Team members: Dr Ilias Trispiotis, Craig Purshouse and Elliot Ross.
Runners-up: Transforming the culture underpinning disabled children’s services: focussing on family support needs not parental failings.
Team members: Professor Luke Clements, Dr Ana Laura Aiello, Beverley Hitchcock, David Laurence, Priya Bahri, Louise Arnold and Lucy Fullard.
“Transforming the culture underpinning Disabled Children’s Services: focussing on family support needs not parental failings”.
Coming second is not quite the same as winning. Our runner up award ‘feedback’ in the July 2022 ‘Engaged for Impact’ competition (‘Making a Positive Difference to Society’ category) noted that although our research scored highly for social impact and public engagement, in relation to ‘policy reform’ the ‘next step will be to evidence that this has gone into practice’.
Our 2021 research (published as ‘Institutionalising parent carer blame’) had identified serious problems with English national and local guidance concerning the process of assessing the social care support needs of disabled children and their families. It noted that there was – in particular – a pressing need for revision of the key Department for Education (DfE) guidance known as ‘Working Together 2018’.
There are almost one million disabled children in England: they and their families are profoundly and adversely impacted by the current flawed assessment process – impacts articulated in terms of trauma; inappropriate (or no) support; and of families withdrawing from engagement with Children’s Services altogether. Getting the assessment process right will materially improve the well-being of one of England’s most severely disadvantaged groups.
Spurred on by the ‘runner’s up’ award we applied to the Research England Policy Support Fund to enable us to work with independent Parent Carer Groups (parents caring for disabled children) to develop what they consider to be ‘fit for purpose’ assessment guidance: guidance that focusses the attention of assessors on the ‘social model’ barriers that families with disabled children encounter and not one based on a ‘safeguarding’ / ‘parent blame’ model (as is currently the case). Our application was successful and over the last six months we have facilitated the development of this guidance (through an iterative process of consultations – via emails and webinars).
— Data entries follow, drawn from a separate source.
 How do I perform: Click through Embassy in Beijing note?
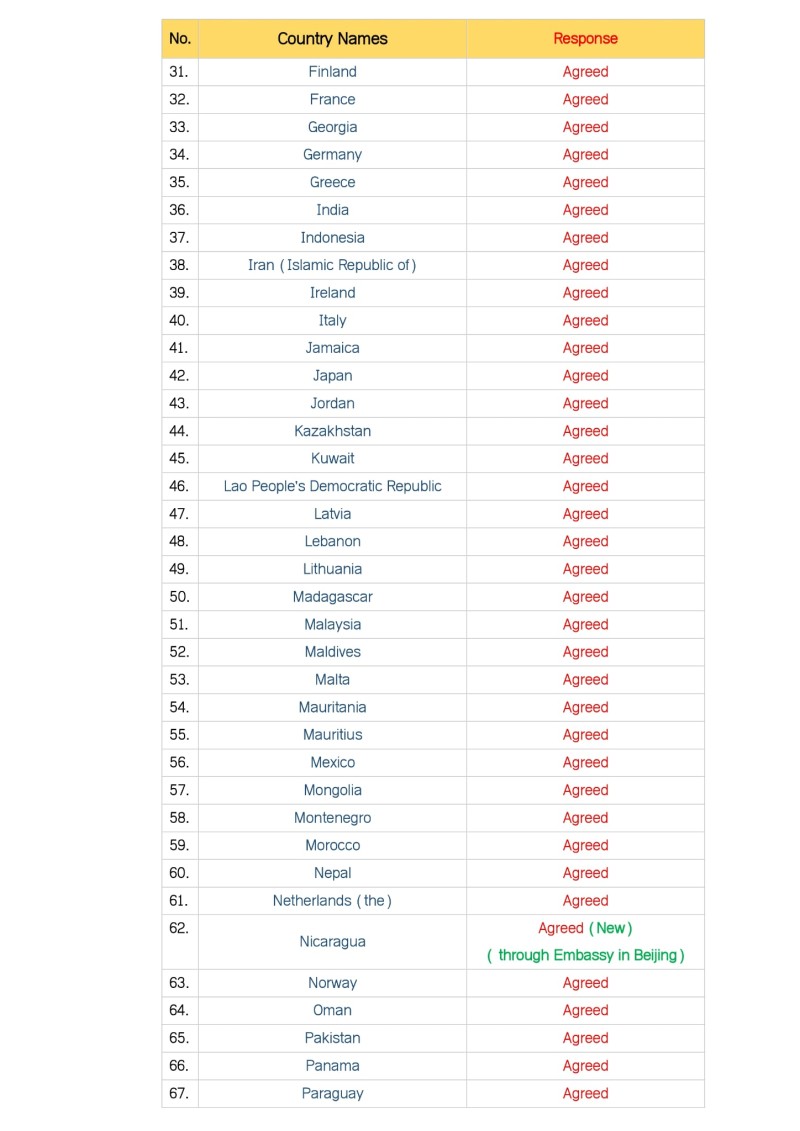pos(585,955)
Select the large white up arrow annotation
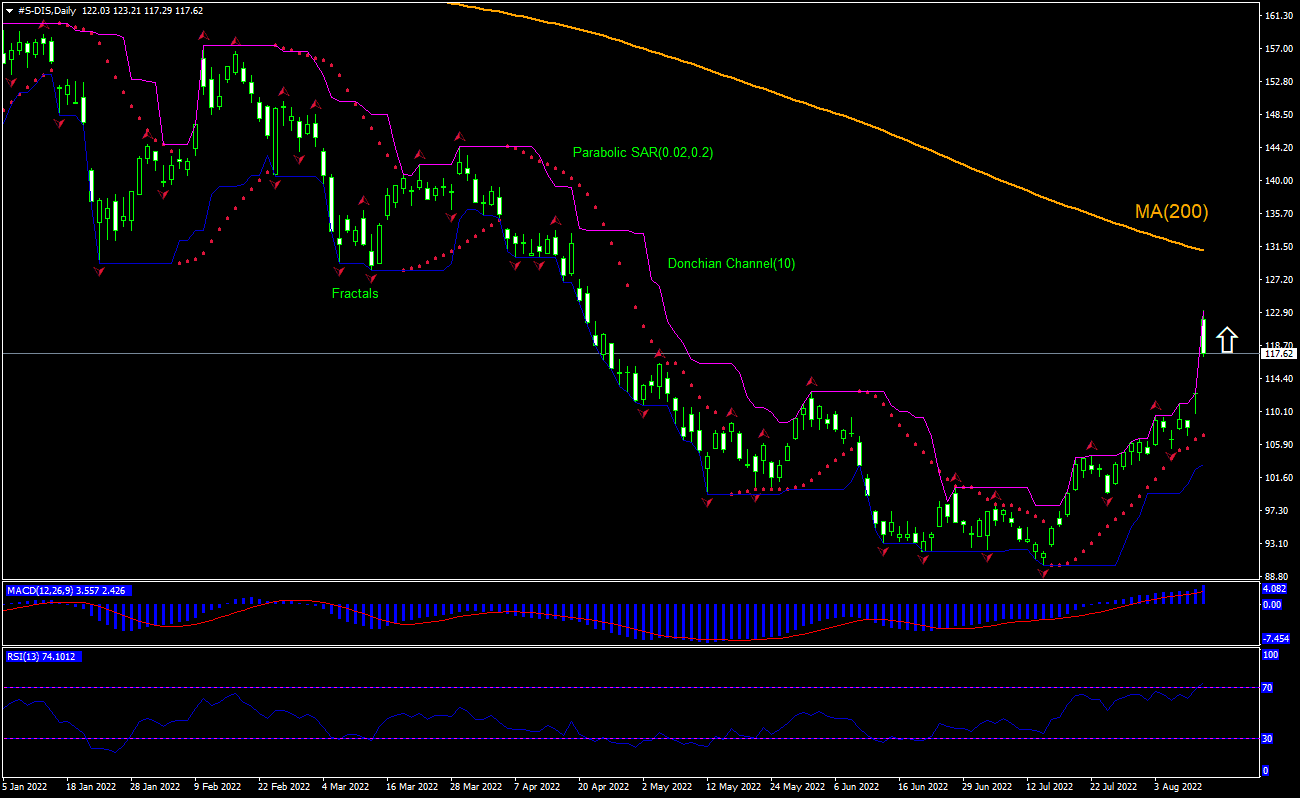 point(1228,340)
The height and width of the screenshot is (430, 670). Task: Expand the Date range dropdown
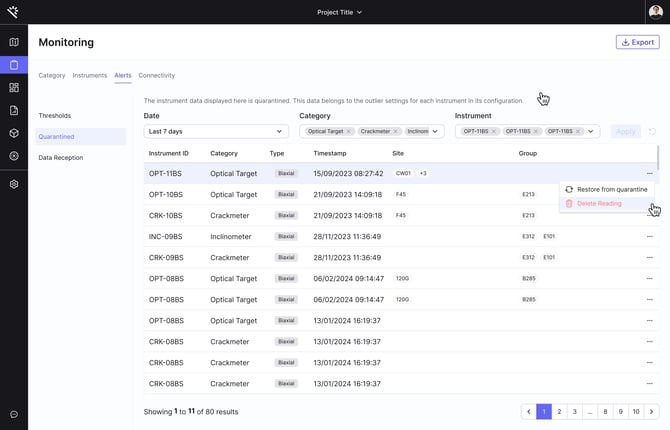point(216,131)
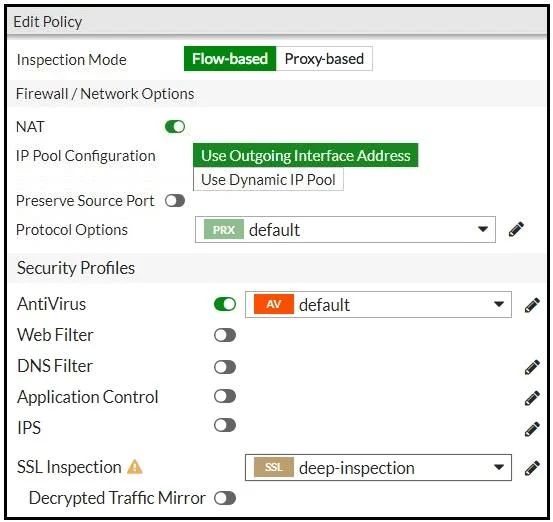
Task: Click the Application Control edit pencil icon
Action: [532, 398]
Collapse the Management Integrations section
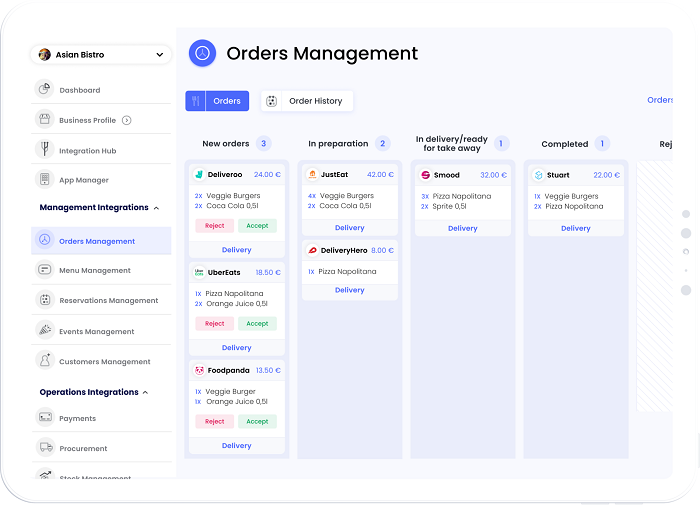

An advanced draft was also shared with statutory sector ‘policy leads’ (in local authorities and their regional / national representative organisations) and discussed with them at a closed ‘Chatham House rules’ webinar.
We realised that in order to effect change, we needed – if possible – to have a direct dialogue with the ‘powers that be’. We were fortunate to achieve this goal with a positive response from the responsible DfE Minister. Her department has since consulted on reforming the ‘Working Together 2018’ guidance to (among other things) ‘include a stronger focus on support for disabled children’.
The final version of the ‘fit for purpose’ assessment guidance has now been approved by the Parent Carer Groups and was launched at a webinar on 12 July – and copied to (among others) all English Children’s Services Departments, the DfE and key legal practices that specialise in public law litigation. The aim is for the guidance to act as a template for co-produced local assessment policies – which are required to be put in place by the revised DfE Working Together guidance to be published at the end of 2023.
We will continue to work with Parent Carer Groups to ensure that the current guidance is appropriately revised and that co-produced local guidance based on the template developed by Parent Carers is developed in each of England’s 152 Children’s Services areas. We will work with training organisations to ensure that local assessment staff think and act differently as a result of the revised guidance and that the assessment forms they use are likewise revised to focus on the child’s needs and not their ‘safeguarding’ risks (as at present). We will also continue to brief key legal practices as to the potential for litigation arising out of the current flawed policy and practice arrangements.